Ankara alimente les tensions juridictionnelles avec Athènes en acquérant un nouveau navire pour forer dans les eaux proches de Chypre

La Turquie renforce sa flotte et prévoit de nouvelles explorations d'hydrocarbures en Méditerranée orientale

PHOTO/REUTERS - Le navire de forage turc Oruç Reis

Un quatrième navire de forage turc rejoindra en août les opérations d'exploration d'hydrocarbures d'Ankara en Méditerranée orientale, une zone où elle rivalise avec Israël, le Liban, la Grèce, Chypre et l'Égypte pour les ressources naturelles. Le vice-président et ancien vice-premier ministre Fuat Oktay a annoncé l'arrivée imminente du nouveau navire, baptisé Abdulhamid Han en l'honneur du 34e sultan ottoman, lors d'une cérémonie organisée en République turque de Chypre du Nord à l'occasion de la Journée de la paix et de la liberté, le 20 juillet.
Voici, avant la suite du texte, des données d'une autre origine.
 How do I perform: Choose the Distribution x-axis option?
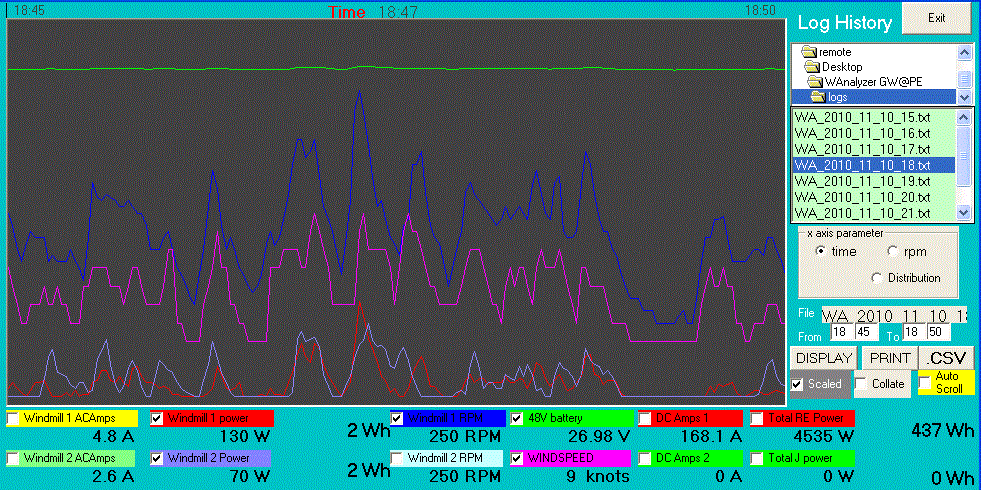coord(878,278)
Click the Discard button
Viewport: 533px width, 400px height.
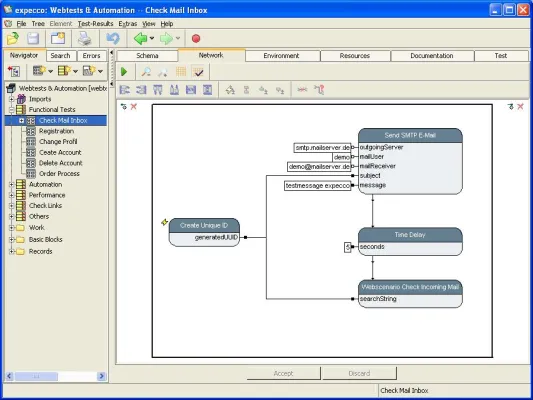[x=359, y=373]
Un geste symbolique, de l'essence pour le nationalisme.

Long de 238 mètres, large de 42 mètres et pesant 68 000 tonnes, l'Abdulhamid Han deviendra le navire le plus puissant de la flotte du "Mavi Vatan" (en anglais, Blue Homeland), la doctrine maritime turque déployée il y a quatre ans dans le but d'imposer sa domination sur les eaux de la Méditerranée orientale, largement contrôlées par la Grèce, "sur la base des droits de souveraineté qui appartiennent à la Turquie", selon la version du gouvernement. Le nouveau navire a une profondeur de forage maximale de 12 200 mètres, une tour de 104 mètres et une capacité d'équipage de 200 personnes.
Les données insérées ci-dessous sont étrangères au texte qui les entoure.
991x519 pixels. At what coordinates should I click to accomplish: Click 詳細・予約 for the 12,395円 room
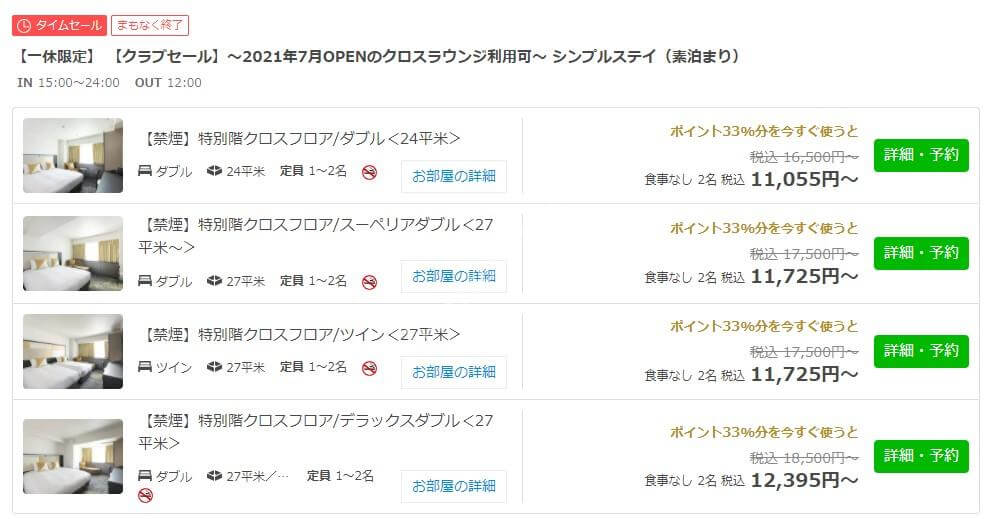(921, 456)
"Les ressources en hydrocarbures de la Méditerranée ne sont pas les jouets des Chypriotes grecs. Aucune des tentatives visant à exclure la Turquie et la République turque de Chypre du Nord de la Méditerranée orientale n'a réussi et ne réussira", a souligné le vice-président turc depuis Nicosie. Il a loué les qualités du navire Abdulhamid Han, acquis en novembre par la compagnie énergétique publique Turkish Petroleum Corporation (TPAO) pour accompagner les Fatih, Yavuz et Kanuni, les autres composantes de la flotte turque. Jusqu'à présent, le navire était actif dans le port méridional de Taşucu.

Cette décision, annoncée par les médias pro-gouvernementaux, pourrait raviver les différends politiques et territoriaux avec la Grèce et Chypre. En août 2020, la Turquie a lancé des manœuvres militaires dans les eaux méditerranéennes après avoir appris que ses rivaux avaient mené des exercices navals conjoints, face à l'escalade des tensions. C'était le point culminant. C'est alors qu'un conflit ancien et multiforme est sur le point d'éclater. De la délimitation des eaux territoriales à la division territoriale de l'île de Chypre en passant par l'exploitation de vastes ressources énergétiques.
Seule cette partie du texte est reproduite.